5.4 Ratio to Moving Average Method

This is the most common and reliable method. It uses a moving average to estimate the trend, which is more flexible than a rigid straight line.

  1. Step 1: Estimate Trend (T). Calculate the Centered Moving Average (CMA) for each period (as seen in Unit 4). This CMA is our estimate for the T × C components.
  2. Step 2: Isolate (S × I). For each period, divide the original value (Y) by the CMA.
    (Y / CMA) * 100 = (T × S × C × I) / (T × C) = S × I

    This gives us the Seasonal and Irregular components, expressed as a percentage.

  3. Step 3: Average to find S. Arrange these (S × I) percentages by quarter/month. Calculate the average (or median) for Q1, Q2, Q3, and Q4. This averaging step is assumed to cancel out the random "I" component, leaving just the "S" component.
  4. Step 4: Adjust the indices.

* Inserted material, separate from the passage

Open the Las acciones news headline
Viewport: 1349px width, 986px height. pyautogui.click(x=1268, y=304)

Same as the Ratio to Trend method. Sum the four raw indices and adjust them to total 400.
    Adjustment Factor = 400 / (Sum of raw indices)
    Final Seasonal Index = Raw Index * Adjustment Factor
Ratio to Moving Average is generally preferred over Ratio to Trend because the moving average (CMA) is a much better, more flexible estimate of the trend+cycle than a simple straight line (Least Squares).

This method calculates seasonality without first finding the trend. It is more complex and less common.

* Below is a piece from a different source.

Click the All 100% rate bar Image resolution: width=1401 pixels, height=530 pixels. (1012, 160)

  1. Step 1: Calculate Link Relatives. For each quarter/month, express its value as a percentage of the previous period's value.
    Link Relative = (Current Period's Value / Previous Period's Value) * 100
  2. Step 2: Average the Link Relatives. Calculate the average Link Relative for each quarter/month (e.g., average of all Q1 Link Relatives, Q2 Link Relatives...).
  3. Step 3: Chain the Averages. "Chain" the averages back to a base (Q1=100) to get Chain Relatives.
    • Chain Relative (Q1) = 100 (by definition)
    • Chain Relative (Q2) = (Avg. Link Relative Q2 * Chain Relative Q1) / 100
    • Chain Relative (Q3) = (Avg. Link Relative Q3 * Chain Relative Q2) / 100
    • Chain Relative (Q4) = (Avg. Link Relative Q4 * Chain Relative Q3) / 100
  4. Step 4: Correct for Trend. The new "Chain Relative for Q1" (calculated from Q4) will not be 100 due to the presence of a trend. The difference is the trend "error" that has accumulated. This error is then distributed among the chain relatives.
  5. Step 5: Adjust to 100. The final corrected indices are adjusted (like in other methods) to have an average of 100.

This method is computationally intensive and is less intuitive than the Ratio to Moving Average method.